▶ **What you have to do**
A line belongs in the answer if it contains "agent"; copy every such line from the entries below.

▶ **Data extract**
BEGIN
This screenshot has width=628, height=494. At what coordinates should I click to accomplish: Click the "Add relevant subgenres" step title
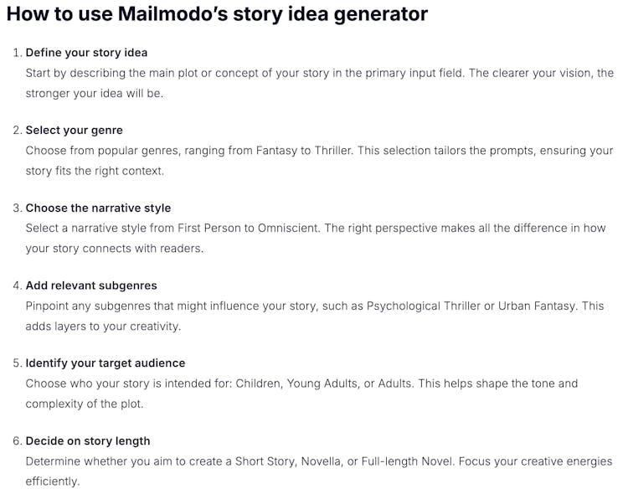[91, 286]
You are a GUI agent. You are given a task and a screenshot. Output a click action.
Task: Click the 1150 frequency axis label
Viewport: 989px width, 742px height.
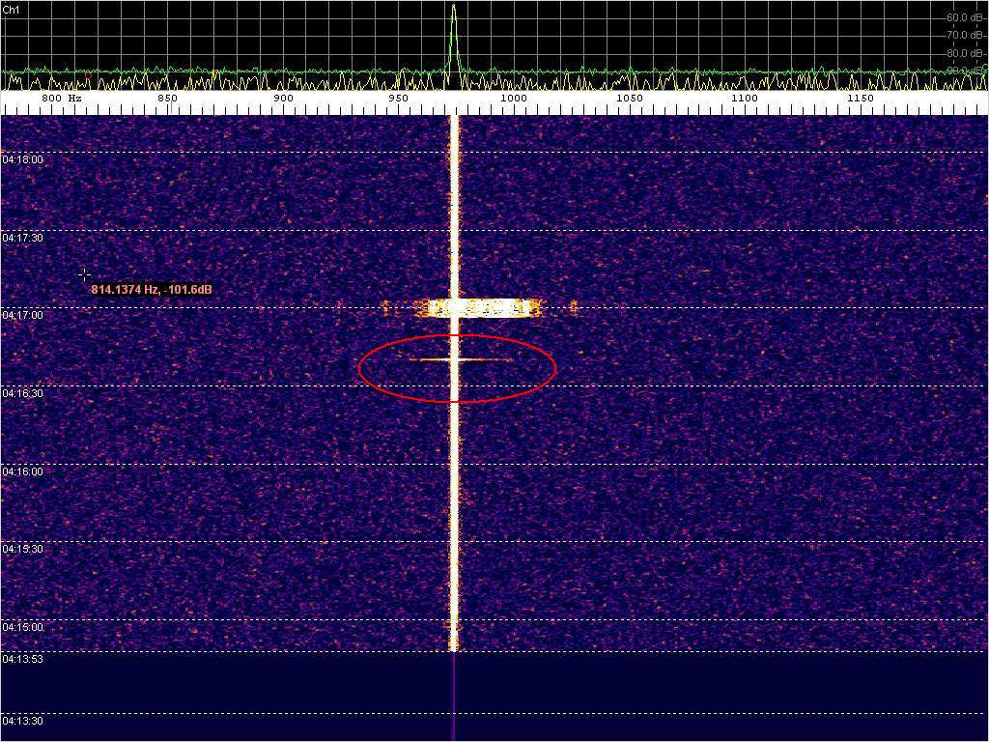click(860, 99)
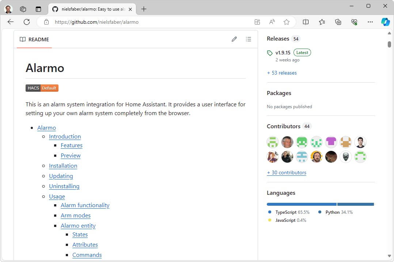Open the '+ 53 releases' link
The image size is (394, 262).
coord(282,73)

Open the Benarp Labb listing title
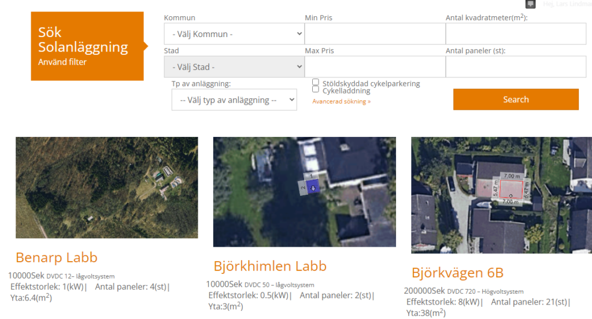pyautogui.click(x=57, y=258)
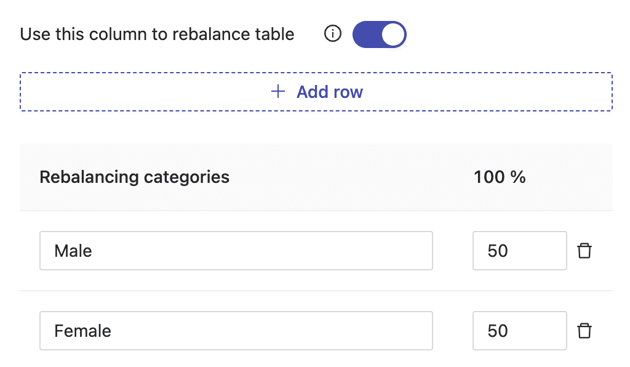Open the rebalance column info tooltip icon

click(333, 34)
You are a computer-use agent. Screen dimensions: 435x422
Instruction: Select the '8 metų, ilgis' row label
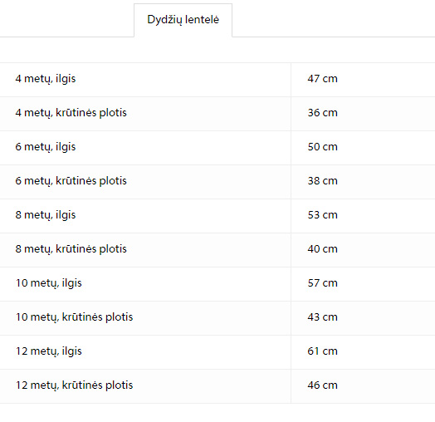pyautogui.click(x=46, y=215)
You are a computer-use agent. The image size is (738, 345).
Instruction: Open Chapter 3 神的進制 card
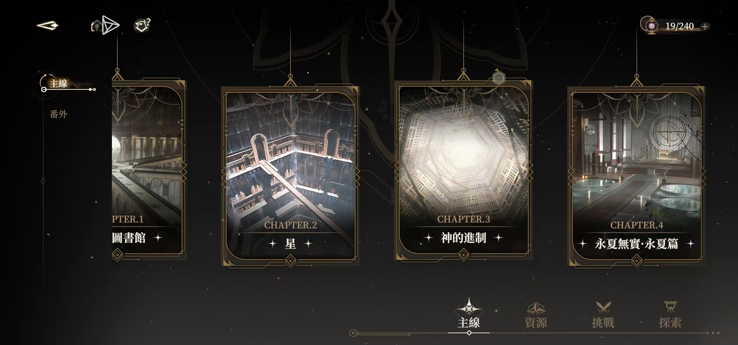tap(464, 170)
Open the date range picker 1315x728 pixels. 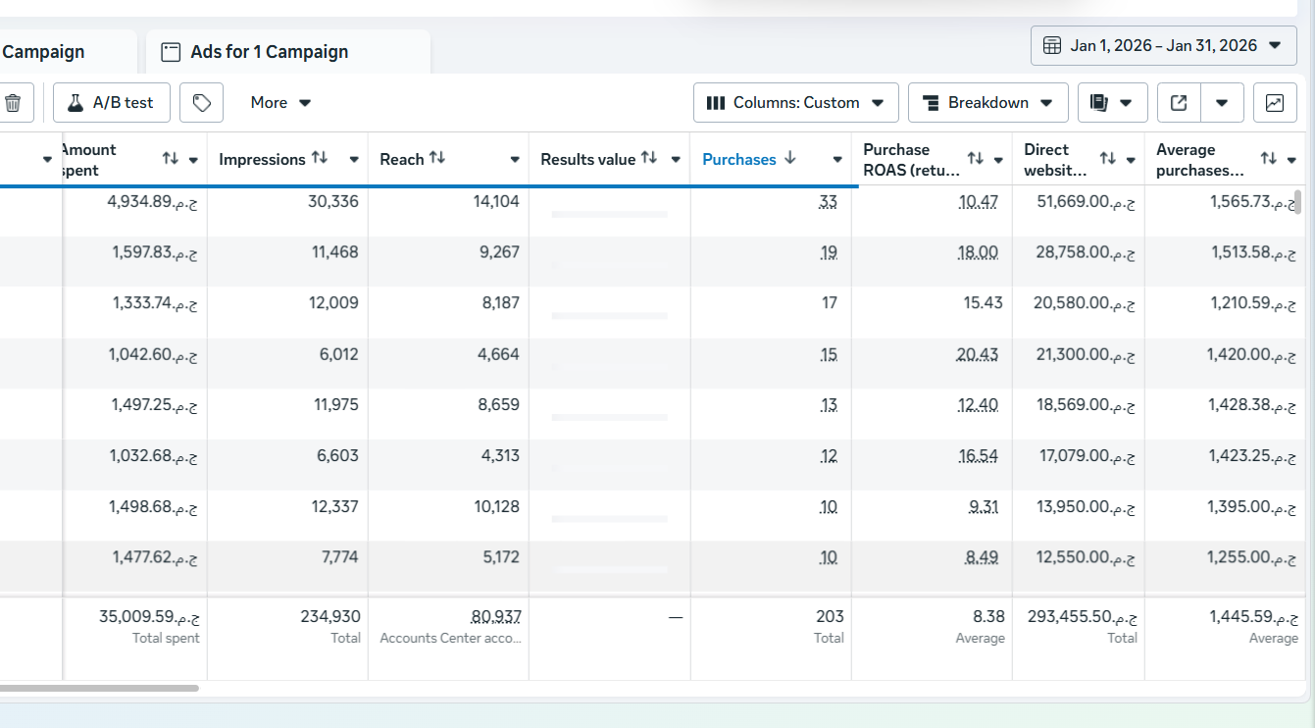[x=1163, y=46]
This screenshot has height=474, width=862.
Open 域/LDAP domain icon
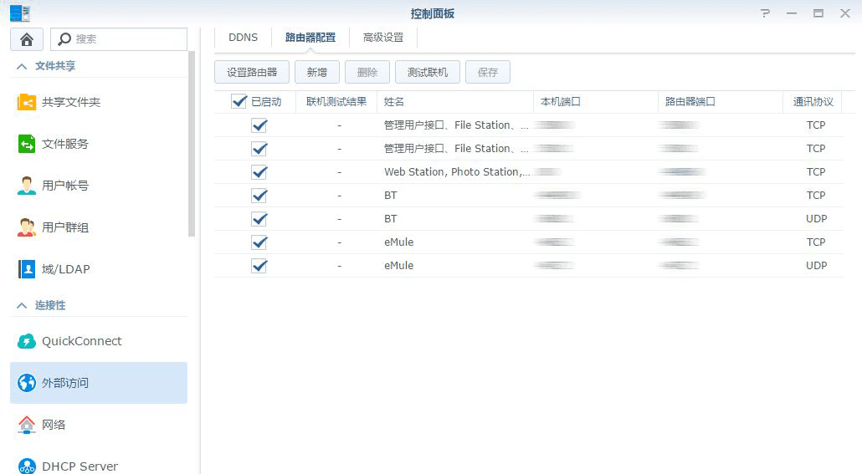coord(27,269)
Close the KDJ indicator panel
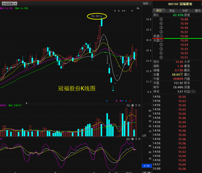Screen dimensions: 202x173 pyautogui.click(x=139, y=139)
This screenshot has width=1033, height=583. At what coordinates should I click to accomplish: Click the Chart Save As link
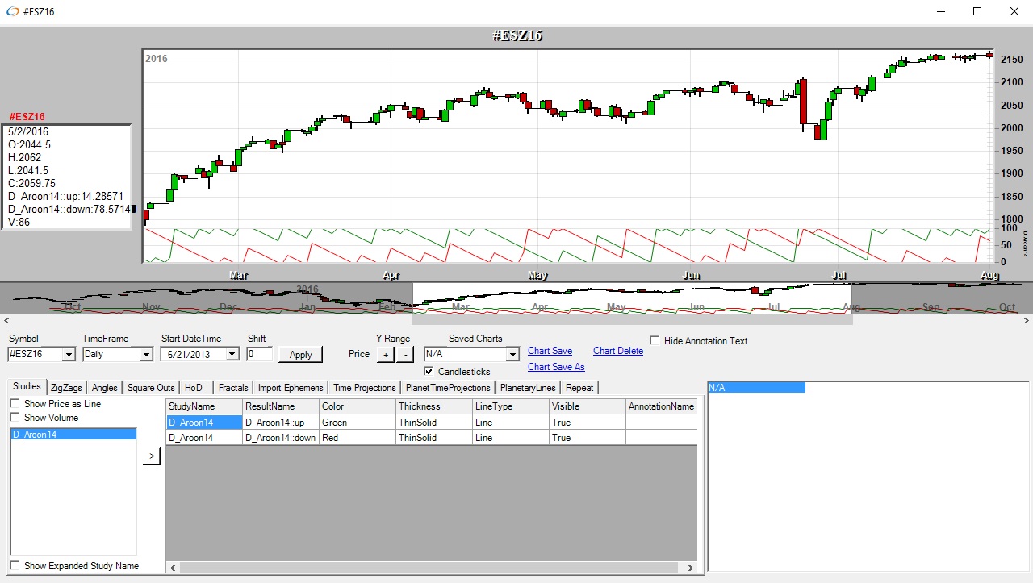[556, 367]
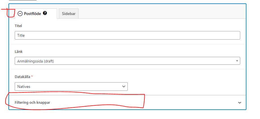260x119 pixels.
Task: Switch to the Sidebar tab
Action: [69, 14]
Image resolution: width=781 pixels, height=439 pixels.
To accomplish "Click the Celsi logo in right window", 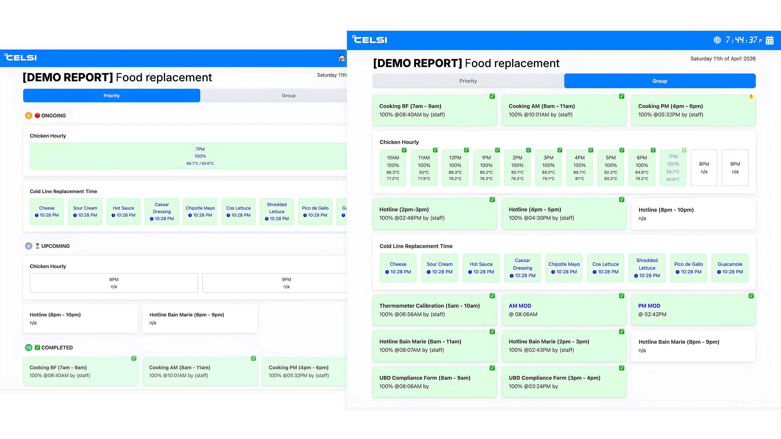I will click(370, 39).
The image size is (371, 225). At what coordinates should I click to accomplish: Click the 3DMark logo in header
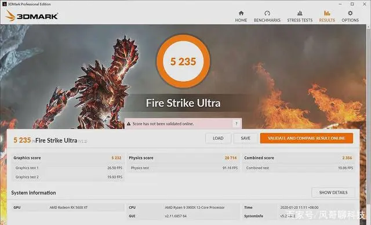pos(32,16)
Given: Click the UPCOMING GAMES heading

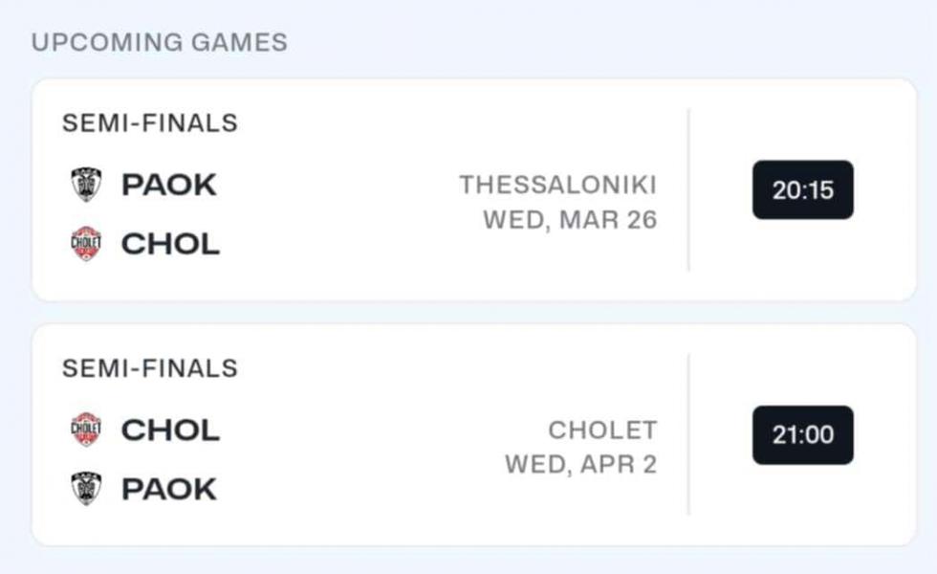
END
▶ **Response below**
You are a GUI agent. You are given a task and a screenshot. Output a click action.
You are a computer-use agent. Screen dimensions: 435x422
You are a computer-use agent. The image size is (738, 345).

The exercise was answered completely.